El liderazgo introvertido, una magnífica forma de guiar

El liderazgo introvertido suele ser muy valioso en circunstancias difíciles que necesiten acciones inteligentes antes que entusiasmo puro. La introversión y el liderazgo no son realidades incompatibles, sino que suelen combinarse bien.

A muchos puede sorprenderles que se hable de liderazgo introvertido. Existe la creencia común de que la introversión y el liderazgo son dos condiciones excluyentes, pero no es así. No siempre el que más habla o socializa es un líder como tal, ni tampoco las personas reservadas están destinadas a seguir a otros.

Muchas veces se confunde liderazgo con notoriedad, pero no son lo mismo. La capacidad para tener visión y ser capaz de guiar a otros es lo que define a un verdadero líder. No todos los que están en puestos de mando son líderes, pese a que puedan tener grandes habilidades sociales que los han llevado a donde están.

El liderazgo introvertido, de hecho, suele ser más eficaz y constructivo en algunas circunstancias. Mientras algunos pelean por la popularidad, estos otros líderes se ocupan de lo esencial: visualizar caminos para crecer, soluciones para los problemas y bien común para la mayoría de las personas.

Mujer líder pensando

La esencia del liderazgo

De una forma muy básica, se plantea que los líderes se dividen en tres grupos: los que inspiran, los que administran y los que ejecutan u operan. Los primeros son los preclaros, es decir, aquellos que ven más allá del promedio y logran visualizar perspectivas o soluciones antes que otros.

Los líderes que administran son aquellos que, una vez definido el camino, se encargan de diseñar todo el engranaje para que se alcance el logro de los propósitos. Por su parte, los líderes ejecutivos u operativos son los que ponen en marcha las acciones y coordinan a quienes las llevan a cabo para que se consigan las metas.

Rara vez los líderes realizan las tres funciones a la vez. Dependiendo de las circunstancias, a veces son más visibles unos líderes que otros. Así mismo, para realizar cada tipo de liderazgo se requiere de habilidades diferentes.

El líder inspirador necesita más inteligencia, conocimiento, sabiduría y experiencia. El administrador necesita pensamiento estratégico y ascendencia sobre quienes lo siguen. El ejecutivo requiere grandes habilidades sociales y mucho sentido práctico.

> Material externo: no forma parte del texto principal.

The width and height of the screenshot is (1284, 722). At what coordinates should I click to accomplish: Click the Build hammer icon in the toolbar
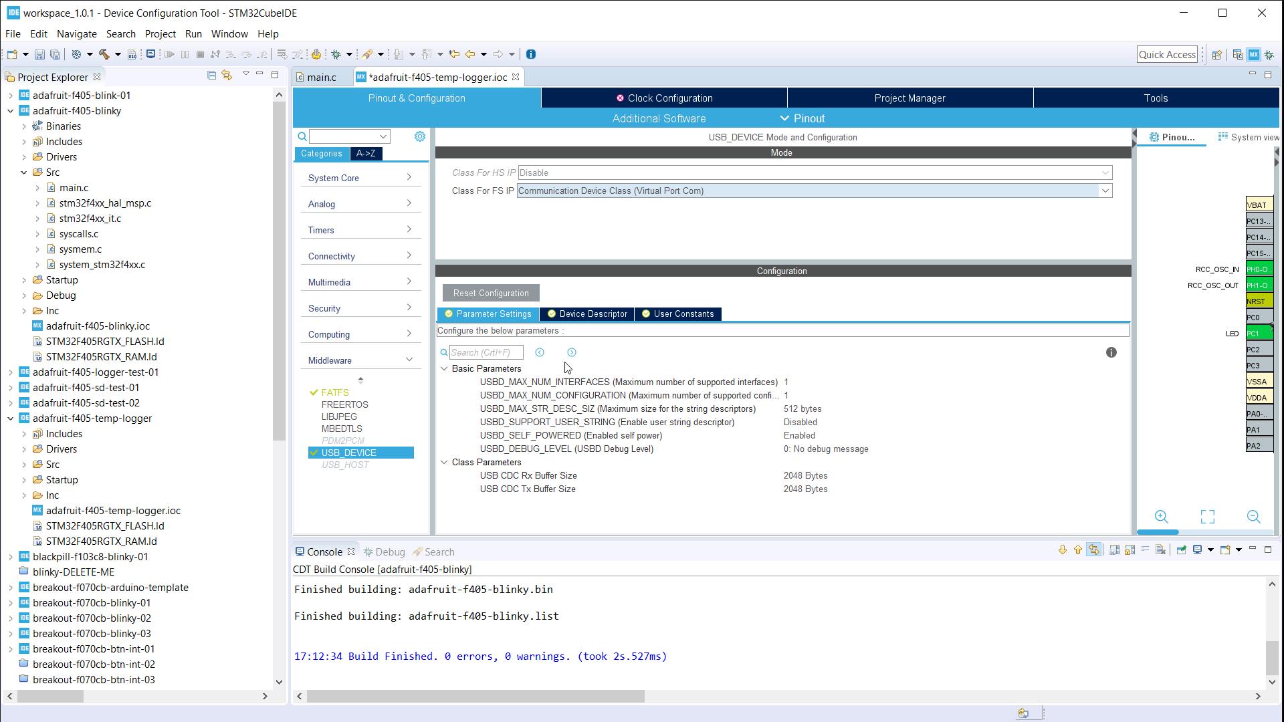coord(103,54)
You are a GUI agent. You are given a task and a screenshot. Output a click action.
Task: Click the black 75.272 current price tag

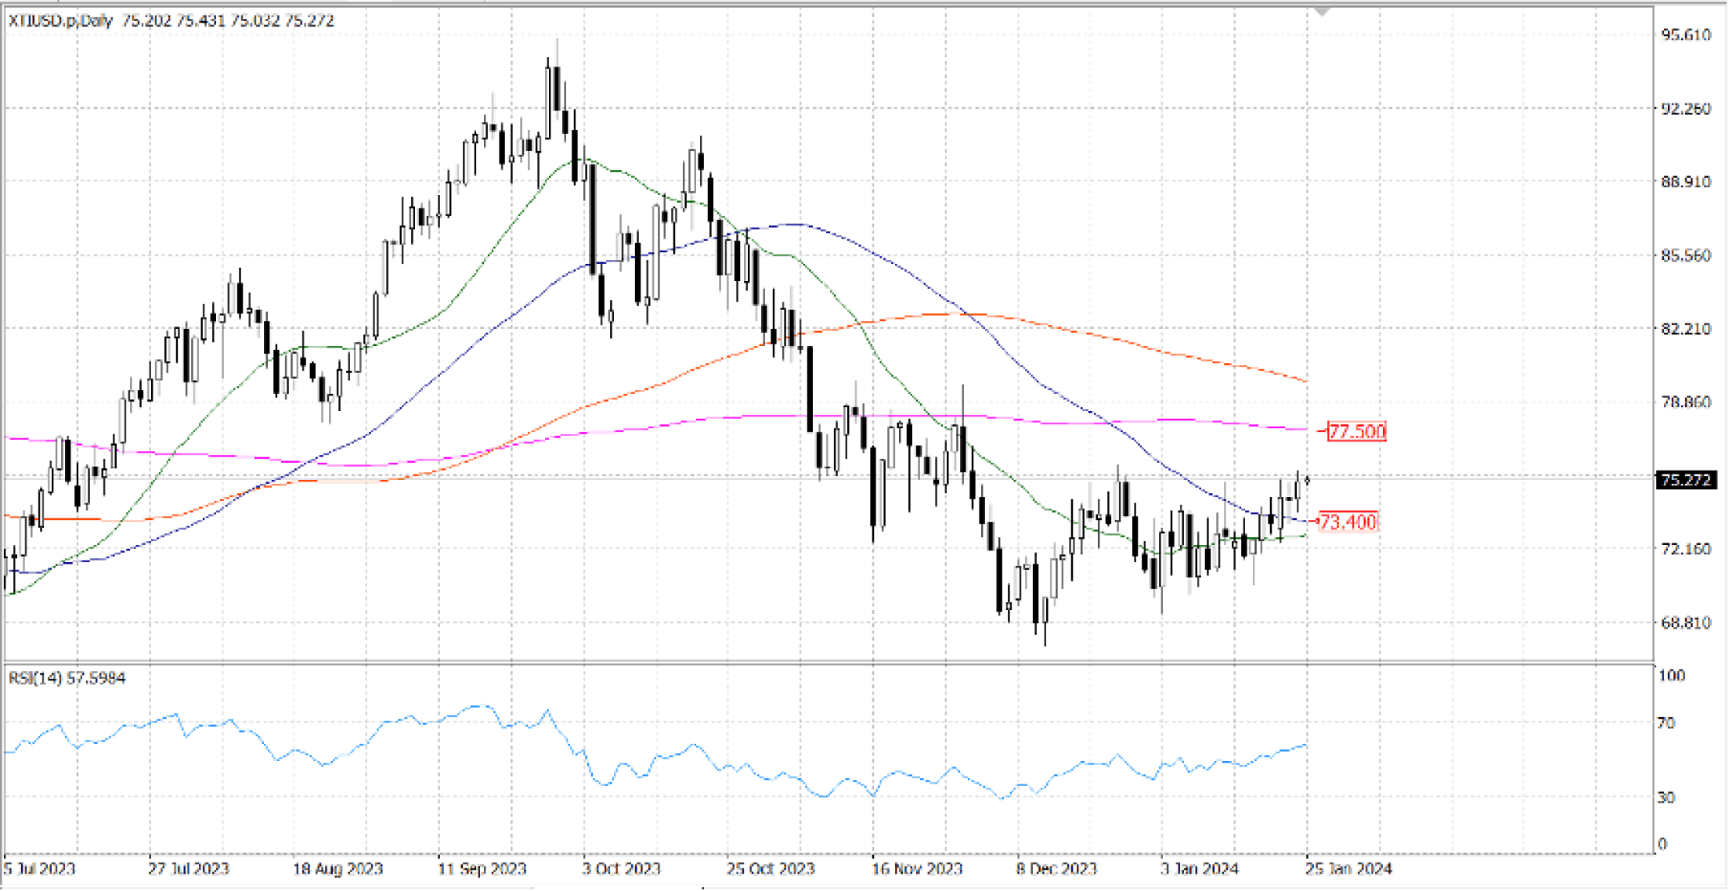(1685, 480)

Las circunstancias y los liderazgos

Las personas con muchas habilidades sociales suelen tener ascendencia sobre quienes componen su entorno, pero no siempre representan una guía positiva. Una persona muy popular puede ser un referente para los otros, pero no siempre esto se debe a que constituya una guía válida para ellos.

Así mismo, no siempre la persona más visible es quien realmente está dirigiendo u orientando la ruta para los demás. Es claro que el carisma y las habilidades sociales generan simpatías y ejercen gran influencia sobre otros, pero muchas veces esto no configura un liderazgo como tal.

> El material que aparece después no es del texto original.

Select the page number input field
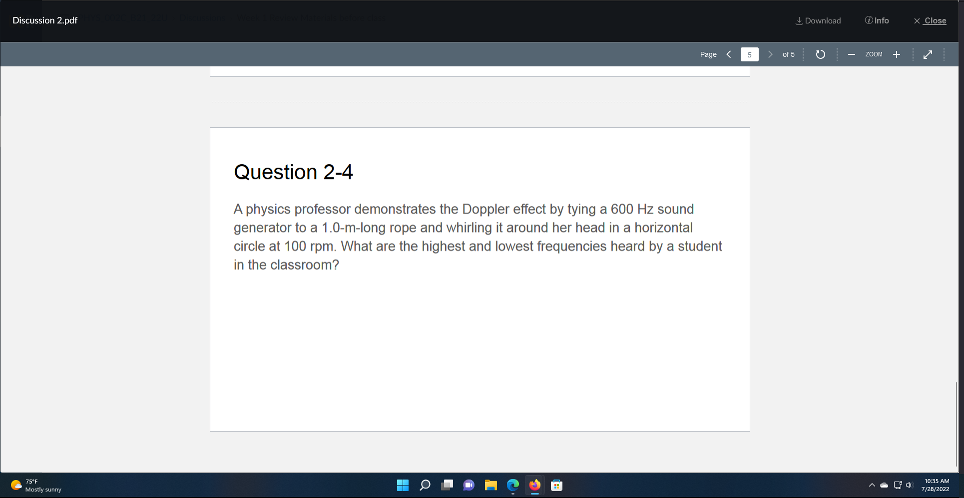This screenshot has width=964, height=498. point(749,54)
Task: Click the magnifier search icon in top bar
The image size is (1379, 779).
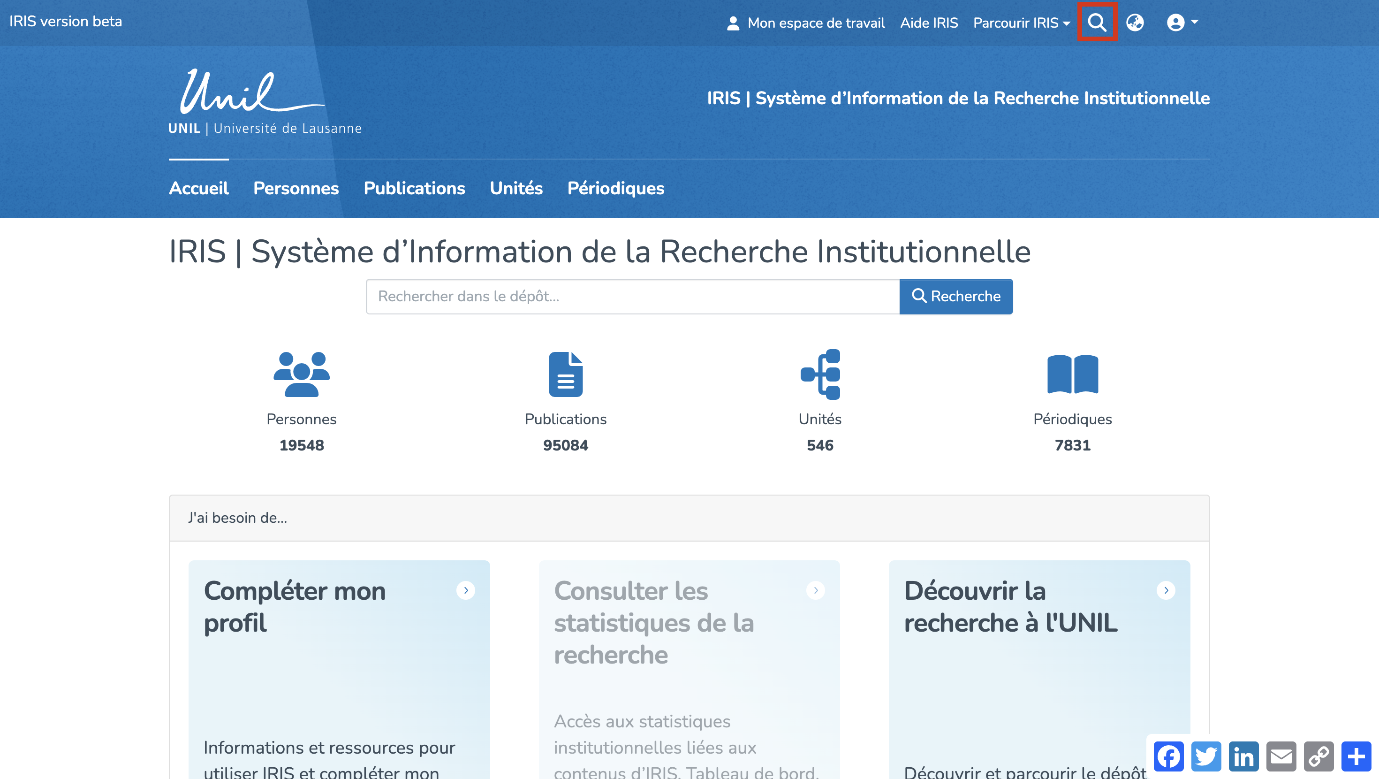Action: (x=1096, y=23)
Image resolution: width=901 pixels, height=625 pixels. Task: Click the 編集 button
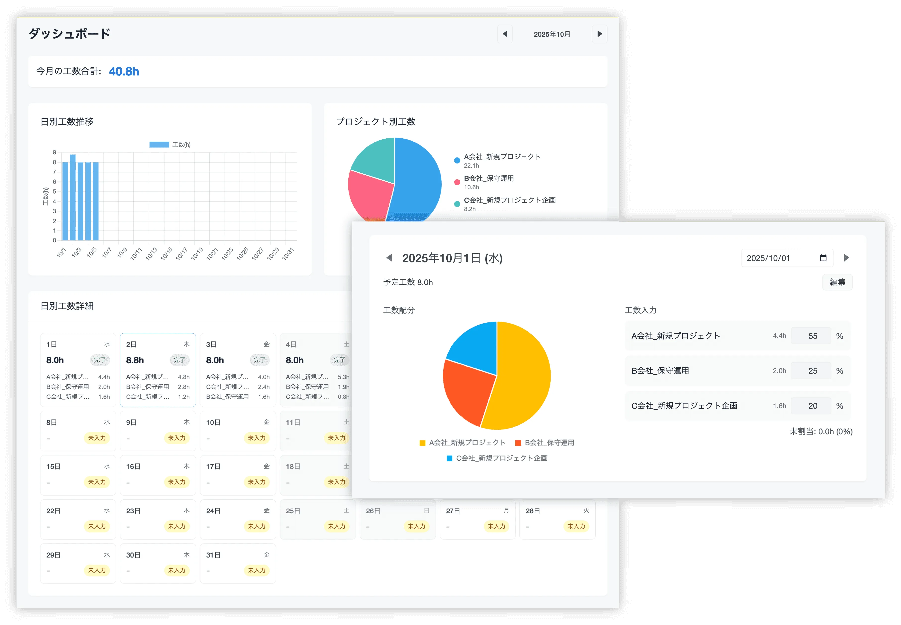(x=837, y=282)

Algunos piensan que el rasgo distintivo del verdadero líder es convertir en líderes a otros. Hace algunos miles de años el filósofo chino Lao Tzu dijo que los mejores líderes hablan poco y cuando el objetivo está logrado, sus seguidores dicen “lo hicimos nosotros”.

Hombre pensando en el futuro

El liderazgo introvertido

El liderazgo introvertido suele ser del tipo inspirador. Corresponde, por lo general, a personas estudiosas y pensantes que logran visualizar soluciones adecuadas y caminos de crecimiento posibles para todos. Están más centrados en ello que en el reconocimiento que puedan obtener de los demás.

Si ocupan cargos o lugares de liderazgo administrativo, también son muy eficientes. Uno de sus rasgos distintivos es la capacidad que tienen para escuchar a los otros. Así mismo, tienen grandes habilidades para delegar y lograr que todos se sientan una pieza importante dentro del objetivo común. Con frecuencia, su poder emana de la autoridad moral que tienen. A diferencia de los líderes carismáticos, no dependen de la aprobación ajena, sino que se mueven por convicciones.

El plano operativo es el terreno más incómodo para liderazgo introvertido. Por lo general, este tipo de líderes no desatan las pasiones de los grandes oradores, ni inspiran de la forma que lo haría alguien más carismático y con mayores habilidades sociales. Sin embargo, también en este campo pueden hacer un gran aporte por la vía de promover mecanismos democráticos para que cada persona cumpla su rol.

Es importante señalar que el liderazgo introvertido no es necesariamente mejor que el extrovertido. Lo importante a destacar es que existen muchas formas de liderar a otros y que las habilidades sociales no se limitan a influenciar a los demás. Un buen líder, del tipo que sea, sabe guiar y respetar a todos, buscando siempre el bien común.